**Records supplied:**
◇ ◇ ◇

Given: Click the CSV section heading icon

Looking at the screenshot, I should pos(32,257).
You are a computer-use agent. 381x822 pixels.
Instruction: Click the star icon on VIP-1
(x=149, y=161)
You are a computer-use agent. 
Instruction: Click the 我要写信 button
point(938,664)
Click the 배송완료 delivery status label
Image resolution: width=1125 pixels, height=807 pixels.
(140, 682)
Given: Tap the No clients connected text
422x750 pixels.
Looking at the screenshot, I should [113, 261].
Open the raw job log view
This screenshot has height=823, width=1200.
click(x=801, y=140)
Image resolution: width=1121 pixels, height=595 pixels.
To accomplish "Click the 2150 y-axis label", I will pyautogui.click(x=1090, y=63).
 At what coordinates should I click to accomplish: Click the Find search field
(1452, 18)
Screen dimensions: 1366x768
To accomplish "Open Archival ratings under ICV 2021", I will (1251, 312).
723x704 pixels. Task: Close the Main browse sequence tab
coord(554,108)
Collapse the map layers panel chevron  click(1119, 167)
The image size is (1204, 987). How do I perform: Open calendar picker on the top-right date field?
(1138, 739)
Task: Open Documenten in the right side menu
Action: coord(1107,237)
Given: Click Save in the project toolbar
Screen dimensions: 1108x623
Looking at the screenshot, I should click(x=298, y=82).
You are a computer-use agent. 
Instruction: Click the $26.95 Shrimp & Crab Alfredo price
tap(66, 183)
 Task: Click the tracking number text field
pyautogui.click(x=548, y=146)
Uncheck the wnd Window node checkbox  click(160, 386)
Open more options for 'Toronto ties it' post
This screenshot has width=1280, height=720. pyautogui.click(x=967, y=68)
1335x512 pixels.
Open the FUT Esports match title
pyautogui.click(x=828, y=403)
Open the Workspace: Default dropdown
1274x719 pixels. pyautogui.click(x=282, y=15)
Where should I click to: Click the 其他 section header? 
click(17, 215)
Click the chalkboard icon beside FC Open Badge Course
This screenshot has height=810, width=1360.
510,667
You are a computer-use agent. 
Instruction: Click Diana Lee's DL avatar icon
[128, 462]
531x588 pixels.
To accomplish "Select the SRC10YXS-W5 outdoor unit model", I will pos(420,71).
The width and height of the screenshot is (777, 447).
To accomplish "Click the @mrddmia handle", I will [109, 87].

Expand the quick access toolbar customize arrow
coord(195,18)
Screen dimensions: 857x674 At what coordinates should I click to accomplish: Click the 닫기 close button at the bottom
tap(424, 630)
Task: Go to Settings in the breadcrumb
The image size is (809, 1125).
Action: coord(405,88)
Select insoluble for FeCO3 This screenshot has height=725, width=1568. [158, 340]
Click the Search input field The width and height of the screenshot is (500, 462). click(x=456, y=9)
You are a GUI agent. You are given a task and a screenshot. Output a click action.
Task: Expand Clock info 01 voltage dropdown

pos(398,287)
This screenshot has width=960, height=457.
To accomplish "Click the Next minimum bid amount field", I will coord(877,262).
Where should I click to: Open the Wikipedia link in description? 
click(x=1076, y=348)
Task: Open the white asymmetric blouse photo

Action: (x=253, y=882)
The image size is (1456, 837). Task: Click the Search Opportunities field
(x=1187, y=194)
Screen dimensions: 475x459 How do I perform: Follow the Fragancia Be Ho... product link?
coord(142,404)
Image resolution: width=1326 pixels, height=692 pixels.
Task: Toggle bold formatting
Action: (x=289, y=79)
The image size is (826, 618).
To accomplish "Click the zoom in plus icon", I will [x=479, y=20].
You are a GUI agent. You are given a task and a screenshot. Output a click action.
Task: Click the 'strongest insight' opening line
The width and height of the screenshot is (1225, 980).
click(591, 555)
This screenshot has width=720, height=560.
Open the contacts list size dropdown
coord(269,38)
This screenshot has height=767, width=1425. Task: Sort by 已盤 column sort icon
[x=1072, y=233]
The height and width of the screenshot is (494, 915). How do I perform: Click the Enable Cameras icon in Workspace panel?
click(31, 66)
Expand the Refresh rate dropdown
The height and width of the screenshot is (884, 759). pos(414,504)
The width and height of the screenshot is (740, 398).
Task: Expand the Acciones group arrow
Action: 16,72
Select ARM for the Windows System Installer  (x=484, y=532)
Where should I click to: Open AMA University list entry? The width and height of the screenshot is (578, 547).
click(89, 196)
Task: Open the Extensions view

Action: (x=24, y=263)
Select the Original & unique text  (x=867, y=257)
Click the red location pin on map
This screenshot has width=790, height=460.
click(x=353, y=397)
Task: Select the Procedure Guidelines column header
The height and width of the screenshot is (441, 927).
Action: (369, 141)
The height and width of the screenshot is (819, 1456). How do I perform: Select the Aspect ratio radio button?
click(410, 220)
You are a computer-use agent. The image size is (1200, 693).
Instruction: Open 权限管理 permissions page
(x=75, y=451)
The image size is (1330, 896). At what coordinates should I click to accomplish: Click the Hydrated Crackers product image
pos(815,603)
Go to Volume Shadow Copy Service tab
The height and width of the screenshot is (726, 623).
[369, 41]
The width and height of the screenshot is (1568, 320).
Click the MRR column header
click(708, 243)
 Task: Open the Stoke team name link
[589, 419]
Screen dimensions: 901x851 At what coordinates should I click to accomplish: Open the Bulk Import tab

◇ ◇ ◇

**Requirement:**
Work out how many lines contain the word "will" in the records, and answer with the number only.

**Result:**
6